- _WORK INSTRUCTION_: What you return must match the data below exactly, minus any pictures.

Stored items

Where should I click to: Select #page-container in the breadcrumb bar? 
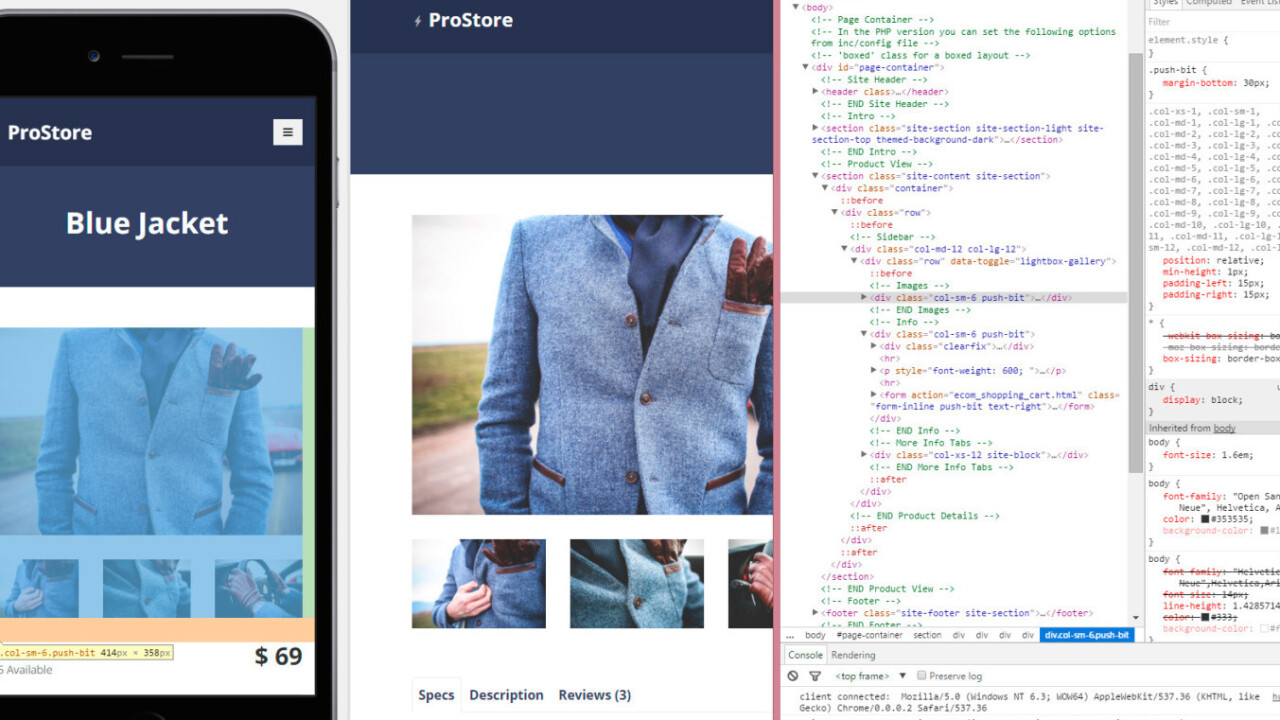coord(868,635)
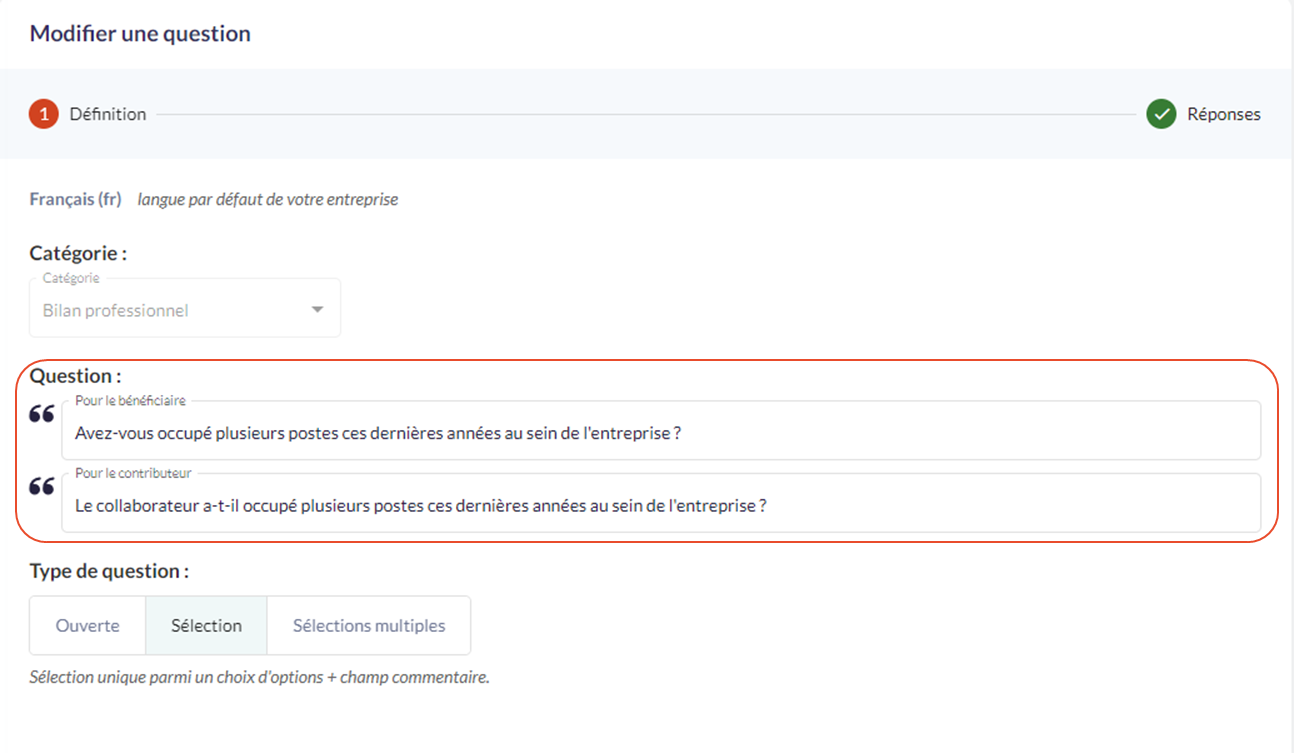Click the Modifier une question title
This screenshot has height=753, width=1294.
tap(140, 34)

- _SOLUTION TO THE PROBLEM_:
Where should I click to: Select #page-container in the breadcrumb bar? 
coord(868,635)
Click the Modifier une question title
This screenshot has height=753, width=1294.
tap(140, 34)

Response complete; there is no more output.